Gröner: „Ich stehe jeden Morgen zwischen fünf und sechs Uhr auf. Wenn ich nicht auf Reisen bin, gehe ich zum Sport. Ich trainiere am liebsten morgens zwischen 5:30 und 7:00 Uhr. Gegen 7:30 will ich im Büro sein, aber ich bin nicht allzu streng mit dieser Zeitplanung. Ansonsten stehe ich um sieben Uhr am Flughafen und fliege zu einem meiner Standorte in Köln, Karlsruhe, Stuttgart oder München, um mich vor Ort mit meinen Mitarbeitern zu treffen. Wir besprechen die Probleme mit den Niederlassungsleitern, die Strategie und ich möchte auch als Unternehmer sichtbar und greifbar sein. Danach setze ich mich hin und bearbeite E-Mails. Wir arbeiten gemeinsam mit unseren Vorstandskollegen an Lösungen, schreiben Briefe, machen Angebote, sprechen mit Investoren und gehen zu Banken, um Finanzierungen zu besprechen.“

BI: Sie sind verheiratet, haben vier Kinder. Wie vereinbaren Sie Ihr Arbeitspensum mit Ihrer Familie?

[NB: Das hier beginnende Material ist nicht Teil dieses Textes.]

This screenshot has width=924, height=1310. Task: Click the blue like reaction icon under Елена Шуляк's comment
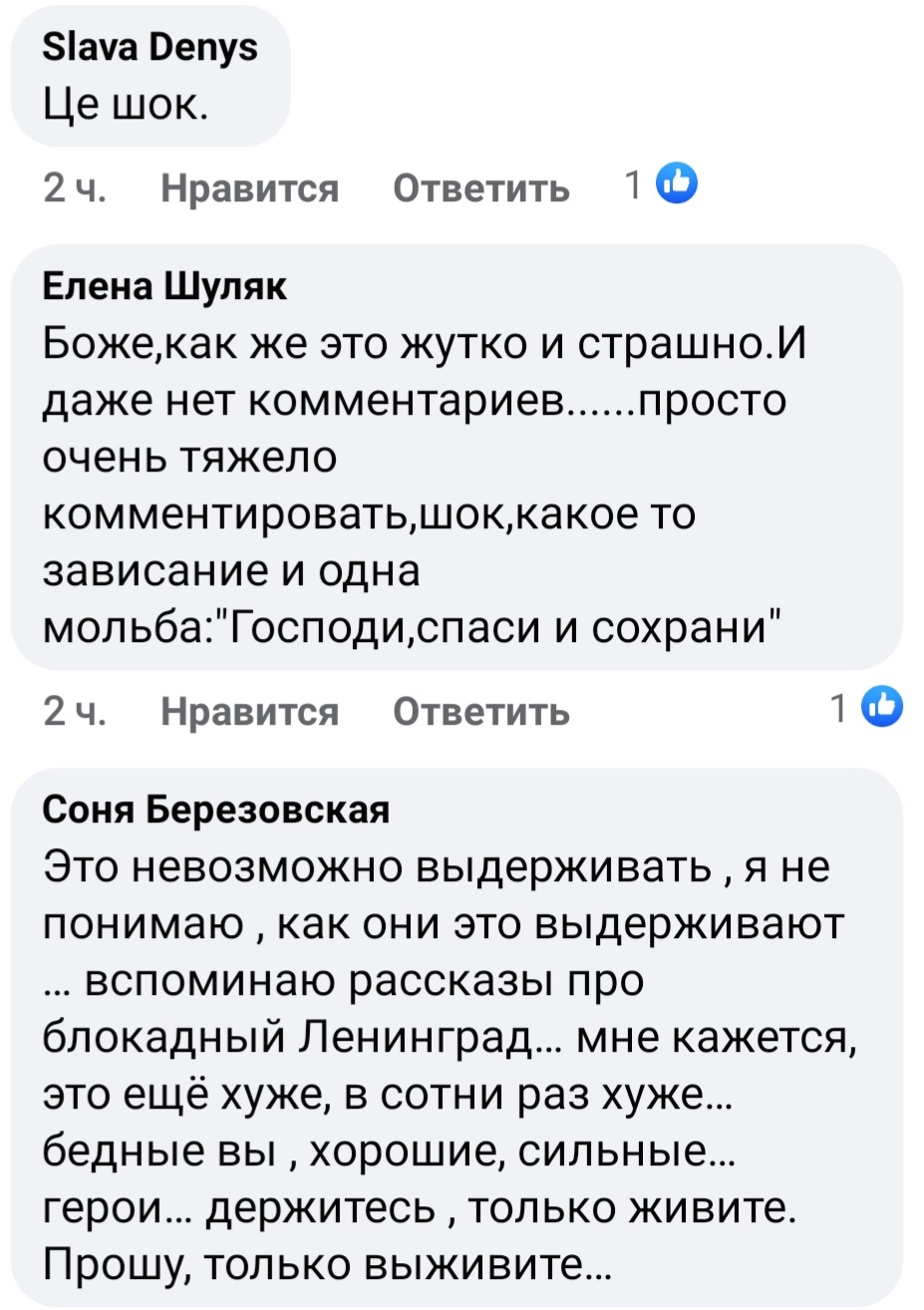coord(882,708)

Gröner: „Wenig schlafen. Wenn Sie viel arbeiten und oft abwesend sind, wird Ihnen Ihre Familie das nicht verzeihen. Sie sollten nicht glauben, dass Ihre Familie Sie für Ihre Leistungen bewundert, wenn Sie nach Hause kommen. Kinder fordern natürlich ein. Jetzt, wo meine Kinder älter sind, brauchen sie weniger Aufmerksamkeit. Das verlagert sich jetzt mehr auf die Wochenenden, wenn sie von der Schule oder dem Studium zurückkehren. Es war mir immer wichtig, dass ich Zeit für sie habe.“

Bauunternehmer Christoph Gröner mit Partnerin Nicole Berger auf dem Roten Teppich des 27. Leipziger Opernballs.  - Copyright: picture alliance/dpa | Heiko Rebsch
Bauunternehmer Christoph Gröner mit Partnerin Nicole Berger auf dem Roten Teppich des 27. Leipziger Opernballs. - Copyright: picture alliance/dpa | Heiko Rebsch

BI: Gab es Abende in Ihrem Leben, wo Sie nach einem harten Arbeitstag sich aufs Sofa gelegt und gedacht haben: Ich arbeite zu viel.

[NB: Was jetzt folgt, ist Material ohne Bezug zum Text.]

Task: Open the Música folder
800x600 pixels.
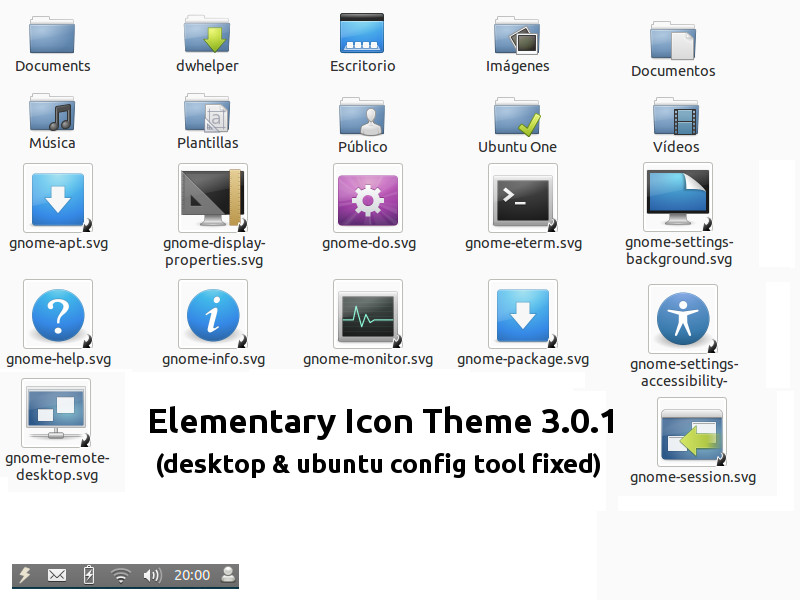Action: (52, 117)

Gröner: „Nein, das habe ich nie gedacht. Man kommt eher in eine Situation, dass wenn man mal um sieben nach Hause kommt und nicht um neun, man sich fragt: Oh, hätte ich nicht noch eine Stunde was Produktives machen können?“

An Rente denkt Gröner nicht: „Nicht mal ein Viertel von dem erreicht, was ich will“

BI: Bei einem Immobilieninvestor stellt sich natürlich die Frage, wie er selbst wohnt.

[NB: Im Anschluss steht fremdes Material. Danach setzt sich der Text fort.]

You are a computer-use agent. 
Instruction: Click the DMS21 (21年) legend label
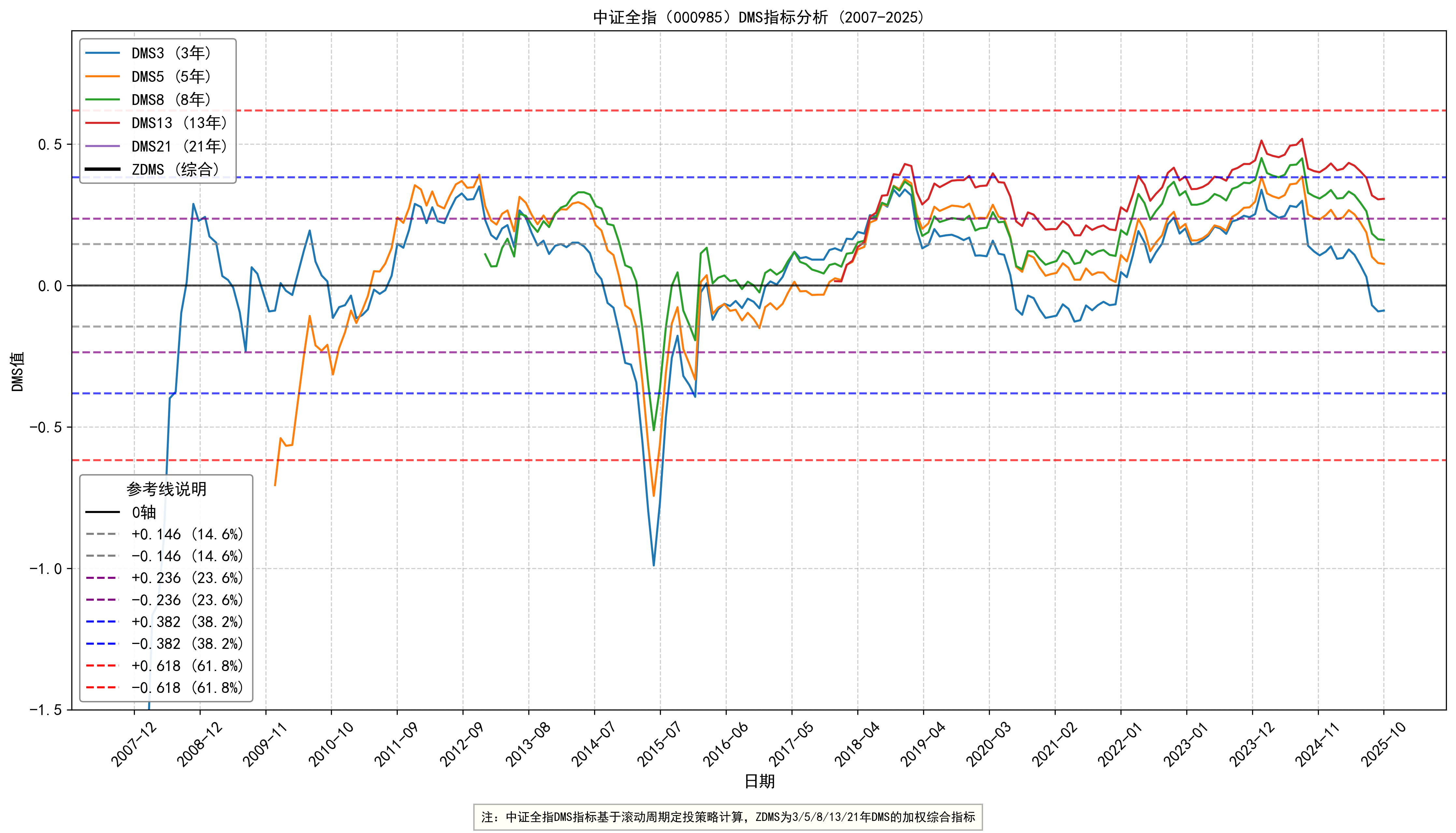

Gröner: „Ich lebe in einer überschaubaren Immobilie - ein Einfamilienhaus – ein Altbau, wie ich es am liebsten mag. Ich hoffe, dass auch meine Kritiker mir eine Wohnfläche von etwa 300 Quadratmetern zugestehen.“

BI: Ihr privates Vermögen wird auf 80 Millionen Euro geschätzt. Stimmt das?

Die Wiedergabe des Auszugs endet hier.